Mercedes-Benz Classic is set to make an impression at the 2015 Retromobile exhibition held in Paris and in order for that to happen, they’ve selected a few key models ready for display during the 40th edition of the show which takes place between the 4th and the 8th of February.
First one on the list is the Mercedes-Benz 540 K Streamliner an aerodynamic example of what Mercedes-Benz was capable of in the 1930s. With its aluminium body’s flowing lines and low silhouette, minimal sources of disturbance on its surface and underbody cladding, the Streamliner had an very low drag coefficient (Cd value) of 0.36.

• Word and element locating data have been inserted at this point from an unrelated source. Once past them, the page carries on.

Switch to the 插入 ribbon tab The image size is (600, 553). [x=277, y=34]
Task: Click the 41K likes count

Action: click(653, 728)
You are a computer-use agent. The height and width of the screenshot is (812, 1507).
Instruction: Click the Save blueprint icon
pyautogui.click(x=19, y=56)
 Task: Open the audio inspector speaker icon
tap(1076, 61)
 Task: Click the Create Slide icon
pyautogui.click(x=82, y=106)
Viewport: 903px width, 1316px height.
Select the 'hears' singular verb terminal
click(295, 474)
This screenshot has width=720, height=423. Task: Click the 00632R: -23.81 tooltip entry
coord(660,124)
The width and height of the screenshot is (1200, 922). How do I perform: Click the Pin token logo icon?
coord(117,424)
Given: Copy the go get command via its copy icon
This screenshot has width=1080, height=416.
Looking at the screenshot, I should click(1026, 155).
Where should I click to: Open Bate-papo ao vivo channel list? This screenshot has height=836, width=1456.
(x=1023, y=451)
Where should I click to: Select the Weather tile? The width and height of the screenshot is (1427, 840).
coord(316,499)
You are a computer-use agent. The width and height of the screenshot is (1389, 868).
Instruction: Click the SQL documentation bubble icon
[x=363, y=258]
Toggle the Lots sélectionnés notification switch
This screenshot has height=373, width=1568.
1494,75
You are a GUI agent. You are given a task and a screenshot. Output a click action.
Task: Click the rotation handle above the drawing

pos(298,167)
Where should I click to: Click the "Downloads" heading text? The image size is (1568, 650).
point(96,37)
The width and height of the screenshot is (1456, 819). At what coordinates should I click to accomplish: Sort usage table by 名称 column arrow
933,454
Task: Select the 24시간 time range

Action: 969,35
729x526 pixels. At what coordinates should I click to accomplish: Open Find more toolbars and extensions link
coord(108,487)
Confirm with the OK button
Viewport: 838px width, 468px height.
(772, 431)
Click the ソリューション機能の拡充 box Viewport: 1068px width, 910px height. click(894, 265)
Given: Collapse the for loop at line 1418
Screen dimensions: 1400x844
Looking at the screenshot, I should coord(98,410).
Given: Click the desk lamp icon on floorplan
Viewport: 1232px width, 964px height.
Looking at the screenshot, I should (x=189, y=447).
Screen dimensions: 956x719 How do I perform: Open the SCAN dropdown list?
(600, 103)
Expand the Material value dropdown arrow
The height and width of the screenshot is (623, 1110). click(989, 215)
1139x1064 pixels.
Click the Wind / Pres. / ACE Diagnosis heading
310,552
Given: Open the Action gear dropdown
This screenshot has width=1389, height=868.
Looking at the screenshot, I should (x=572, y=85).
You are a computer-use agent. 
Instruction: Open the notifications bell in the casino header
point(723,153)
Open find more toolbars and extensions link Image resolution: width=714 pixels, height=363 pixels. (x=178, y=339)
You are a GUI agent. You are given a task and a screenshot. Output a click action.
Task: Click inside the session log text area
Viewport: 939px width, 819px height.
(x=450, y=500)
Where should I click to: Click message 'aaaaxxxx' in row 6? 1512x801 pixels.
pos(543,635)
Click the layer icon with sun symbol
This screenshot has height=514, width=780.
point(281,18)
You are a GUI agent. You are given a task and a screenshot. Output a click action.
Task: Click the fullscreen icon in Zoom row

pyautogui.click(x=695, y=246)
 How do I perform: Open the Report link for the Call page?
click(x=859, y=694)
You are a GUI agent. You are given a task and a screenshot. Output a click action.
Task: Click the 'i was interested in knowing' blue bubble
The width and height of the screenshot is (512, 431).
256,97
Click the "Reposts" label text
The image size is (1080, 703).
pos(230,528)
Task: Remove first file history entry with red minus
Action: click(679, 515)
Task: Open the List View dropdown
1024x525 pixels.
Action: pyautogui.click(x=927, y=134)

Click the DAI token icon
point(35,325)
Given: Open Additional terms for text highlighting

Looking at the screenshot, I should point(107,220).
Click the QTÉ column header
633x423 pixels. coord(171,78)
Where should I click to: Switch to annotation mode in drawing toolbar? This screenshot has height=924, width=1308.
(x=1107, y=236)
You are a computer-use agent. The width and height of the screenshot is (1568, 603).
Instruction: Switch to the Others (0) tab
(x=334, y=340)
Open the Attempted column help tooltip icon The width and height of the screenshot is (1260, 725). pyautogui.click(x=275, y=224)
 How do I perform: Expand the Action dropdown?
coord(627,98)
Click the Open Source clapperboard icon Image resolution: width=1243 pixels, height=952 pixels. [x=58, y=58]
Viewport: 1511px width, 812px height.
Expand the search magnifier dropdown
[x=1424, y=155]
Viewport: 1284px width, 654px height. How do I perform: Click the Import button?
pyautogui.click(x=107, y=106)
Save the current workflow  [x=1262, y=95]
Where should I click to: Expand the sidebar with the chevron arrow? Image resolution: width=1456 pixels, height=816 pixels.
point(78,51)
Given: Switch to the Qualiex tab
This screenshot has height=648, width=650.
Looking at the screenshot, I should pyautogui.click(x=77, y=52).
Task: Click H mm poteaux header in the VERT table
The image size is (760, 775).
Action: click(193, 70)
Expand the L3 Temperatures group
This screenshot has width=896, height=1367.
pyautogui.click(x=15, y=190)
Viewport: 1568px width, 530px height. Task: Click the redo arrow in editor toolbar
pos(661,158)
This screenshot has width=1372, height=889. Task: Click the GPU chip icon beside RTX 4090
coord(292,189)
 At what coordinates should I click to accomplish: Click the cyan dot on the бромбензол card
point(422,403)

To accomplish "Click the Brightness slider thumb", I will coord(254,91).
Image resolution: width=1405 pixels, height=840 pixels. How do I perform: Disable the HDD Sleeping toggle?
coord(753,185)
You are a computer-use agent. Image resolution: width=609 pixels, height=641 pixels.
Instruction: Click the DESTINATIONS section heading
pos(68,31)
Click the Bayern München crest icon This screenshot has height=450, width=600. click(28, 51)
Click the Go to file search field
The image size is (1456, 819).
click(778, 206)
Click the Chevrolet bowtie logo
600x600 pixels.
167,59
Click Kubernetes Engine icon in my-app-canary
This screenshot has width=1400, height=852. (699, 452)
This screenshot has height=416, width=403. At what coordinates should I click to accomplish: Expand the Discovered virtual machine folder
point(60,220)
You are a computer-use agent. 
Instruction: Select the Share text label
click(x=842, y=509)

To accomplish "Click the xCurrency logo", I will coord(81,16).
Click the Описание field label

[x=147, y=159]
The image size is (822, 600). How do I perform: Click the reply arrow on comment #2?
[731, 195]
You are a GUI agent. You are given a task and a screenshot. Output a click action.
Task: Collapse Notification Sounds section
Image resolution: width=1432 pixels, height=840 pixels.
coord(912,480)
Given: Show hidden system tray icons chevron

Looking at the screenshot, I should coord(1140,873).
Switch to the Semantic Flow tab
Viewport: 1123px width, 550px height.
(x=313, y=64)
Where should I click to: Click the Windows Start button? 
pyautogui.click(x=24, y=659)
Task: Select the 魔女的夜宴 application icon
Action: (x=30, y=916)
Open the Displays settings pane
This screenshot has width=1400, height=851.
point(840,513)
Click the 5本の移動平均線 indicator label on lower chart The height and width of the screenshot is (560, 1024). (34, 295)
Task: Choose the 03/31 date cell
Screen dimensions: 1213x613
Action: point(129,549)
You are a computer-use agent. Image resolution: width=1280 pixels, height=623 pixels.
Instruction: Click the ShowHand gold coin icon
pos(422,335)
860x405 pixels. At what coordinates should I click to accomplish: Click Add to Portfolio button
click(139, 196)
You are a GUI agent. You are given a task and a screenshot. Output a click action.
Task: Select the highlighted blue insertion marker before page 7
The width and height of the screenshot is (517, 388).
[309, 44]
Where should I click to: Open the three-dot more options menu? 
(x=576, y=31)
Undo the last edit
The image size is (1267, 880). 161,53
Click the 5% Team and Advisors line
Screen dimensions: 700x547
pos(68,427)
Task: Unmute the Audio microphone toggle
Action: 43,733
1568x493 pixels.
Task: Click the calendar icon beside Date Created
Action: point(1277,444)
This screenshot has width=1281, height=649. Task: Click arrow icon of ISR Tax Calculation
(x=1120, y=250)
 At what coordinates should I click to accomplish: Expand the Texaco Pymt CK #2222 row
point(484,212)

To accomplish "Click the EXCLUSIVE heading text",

The car was fitted with a inline-eight 5,401 cc engine delivering 115 hp or 180 hp with belt-driven supercharger. The car’s top speed was rated at about 185 km/h
Another classic star set to make an appearance on the Parisian stage is the legendary Mercedes-Benz 300SL racing prototype. Thanks to direct petrol injection, this new racing sports car (and by new we mean new in the 1950s) had access to 215 hp for the 1953 season, a good 40 hp more than before.
Although it was not used for racing (planning a return to Formula 1 in 1954 tied up all related capacity), this vehicle was an important intermediate step on the way to series production of the 300SL sports car, according to Mercedes-Benz.
Last but not least in the classic department lies the Mercedes-Benz C111-II experimental vehicle, unveiled for the first time at the Frankfurt Motor Show in September 1969. An extreme wedge shape, gullwing doors and a glass-fibre-reinforced plastic body were among the most important features of the C111-II.
The futuristic sports car was powered by a three-rotor Wankel engine with an output of 280 hp, allowing it to reach reach a speed of up to 270 km/h. The following year, the revised C 111-II version was shown at the Geneva Motor Show – except now with a four-rotor Wankel engine delivering 350 hp. This version could accelerate from 0 to 100 km/h in 4.9 seconds and reach a top speed of 300 km/h. Remember, it was 1970.
Past and present manage to somehow collide when it comes to Mercedes-Benz, which means that visitors will also get to see the AMG GT and the Mercedes-Benz S63 AMG Coupe, probably as a reminder of where the Stuttgart-based company stands today in terms of technology and innovation.